I am going to begin by saying that having a stable understanding of actors, sendable, and knowledge races is a large benefit whenever you need to undertake the Swift 6 language mode. Just about the entire warnings you may get in strict concurrency mode will let you know about potential points associated to working code concurrently. For an in-depth understanding of actors, sendability and knowledge races I extremely suggest that you just check out my Swift Concurrency course which is able to get you entry to a collection of movies, workouts, and my Sensible Swift Concurrency e book with a single buy.

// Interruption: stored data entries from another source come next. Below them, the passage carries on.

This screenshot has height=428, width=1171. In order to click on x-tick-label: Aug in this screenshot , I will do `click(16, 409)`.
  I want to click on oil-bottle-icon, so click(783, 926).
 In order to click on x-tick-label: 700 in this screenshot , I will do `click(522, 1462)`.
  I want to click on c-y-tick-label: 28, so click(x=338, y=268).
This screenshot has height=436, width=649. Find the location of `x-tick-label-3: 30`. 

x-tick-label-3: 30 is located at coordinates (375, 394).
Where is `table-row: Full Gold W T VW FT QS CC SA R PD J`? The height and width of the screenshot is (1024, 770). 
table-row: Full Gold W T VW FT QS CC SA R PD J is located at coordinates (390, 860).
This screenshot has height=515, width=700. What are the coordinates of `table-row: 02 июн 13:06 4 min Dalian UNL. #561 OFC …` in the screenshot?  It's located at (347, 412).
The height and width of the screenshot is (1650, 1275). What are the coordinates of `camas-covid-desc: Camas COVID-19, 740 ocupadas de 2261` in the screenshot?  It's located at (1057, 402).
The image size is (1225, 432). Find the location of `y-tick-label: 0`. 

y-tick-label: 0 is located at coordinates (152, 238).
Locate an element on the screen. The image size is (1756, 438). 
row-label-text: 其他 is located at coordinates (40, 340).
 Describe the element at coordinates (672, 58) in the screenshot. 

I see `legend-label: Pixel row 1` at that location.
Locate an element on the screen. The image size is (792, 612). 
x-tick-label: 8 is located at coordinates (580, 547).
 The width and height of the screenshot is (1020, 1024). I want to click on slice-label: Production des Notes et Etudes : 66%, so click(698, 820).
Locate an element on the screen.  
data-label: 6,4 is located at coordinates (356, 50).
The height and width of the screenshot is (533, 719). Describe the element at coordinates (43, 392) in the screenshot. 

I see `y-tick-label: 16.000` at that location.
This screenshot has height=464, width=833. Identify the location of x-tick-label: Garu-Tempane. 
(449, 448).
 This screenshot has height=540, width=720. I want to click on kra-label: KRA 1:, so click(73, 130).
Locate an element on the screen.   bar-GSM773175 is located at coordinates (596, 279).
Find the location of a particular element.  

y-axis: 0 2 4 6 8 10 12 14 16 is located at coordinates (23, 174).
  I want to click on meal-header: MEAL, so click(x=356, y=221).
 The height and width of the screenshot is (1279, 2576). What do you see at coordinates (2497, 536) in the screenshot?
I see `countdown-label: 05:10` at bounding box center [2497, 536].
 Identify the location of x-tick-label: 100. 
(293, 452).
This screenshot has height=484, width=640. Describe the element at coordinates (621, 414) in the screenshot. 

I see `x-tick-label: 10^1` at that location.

WIth that out of the best way, let’s check out the next warning that you just may encounter in your challenge:

Worth of non-Sendable kind ‘MyType’ accessed after being transferred; later accesses may race;

For instance, the next code produces such an error:

var myArray = [Int]()

Process {
  // Worth of non-Sendable kind '@remoted(any) @async @callee_guaranteed @substituted <τ_0_0> () -> @out τ_0_0 for <()>' accessed after being transferred; later accesses may race;
  myArray.append(1)
}

myArray.append(2)

Xcode affords a little bit steerage as to what that error is telling us:

Entry can occur concurrently

In different phrases, the compiler is telling us that we’re accessing myArray after we have “transferred” that property to our Process. You may see how we’re appending to the array each within the duty in addition to exterior of it.

Swift is telling us that we’re doubtlessly inflicting knowledge races right here as a result of our append on myArray after the duty may really collide with the append inside of the duty. When this occurs, we’ve got a knowledge race and our code would crash.

The repair right here could be to explicitly make a replica for our activity when it is created:

Process { [myArray] in
  var myArray = myArray
  myArray.append(1)
}

This eliminates our knowledge race potential nevertheless it’s additionally not likely attaining our objective of appending to the array from within the duty.

The repair right here could possibly be one among a number of approaches:

  1. You may wrapp your array in an actor to make sure correct isolation and synchronization
  2. You may rework your method fully
  3. International actors could possibly be helpful right here relying on the construction of your code

In the end, most strict concurrency associated points haven’t got a single answer that works. It is at all times going to require a case-by-case evaluation of why a sure error seems, and from there you must work out an answer.

On this case, we’re taking a mutable object that we’re mutating from inside a activity in addition to proper after the place we have outlined the duty. The compiler is warning us that that can more than likely trigger a knowledge race and you will want to find out which answer works for you. My first try at fixing this could be to wrap the mutable state in an actor to verify we obtain correct isolation and stop future knowledge races.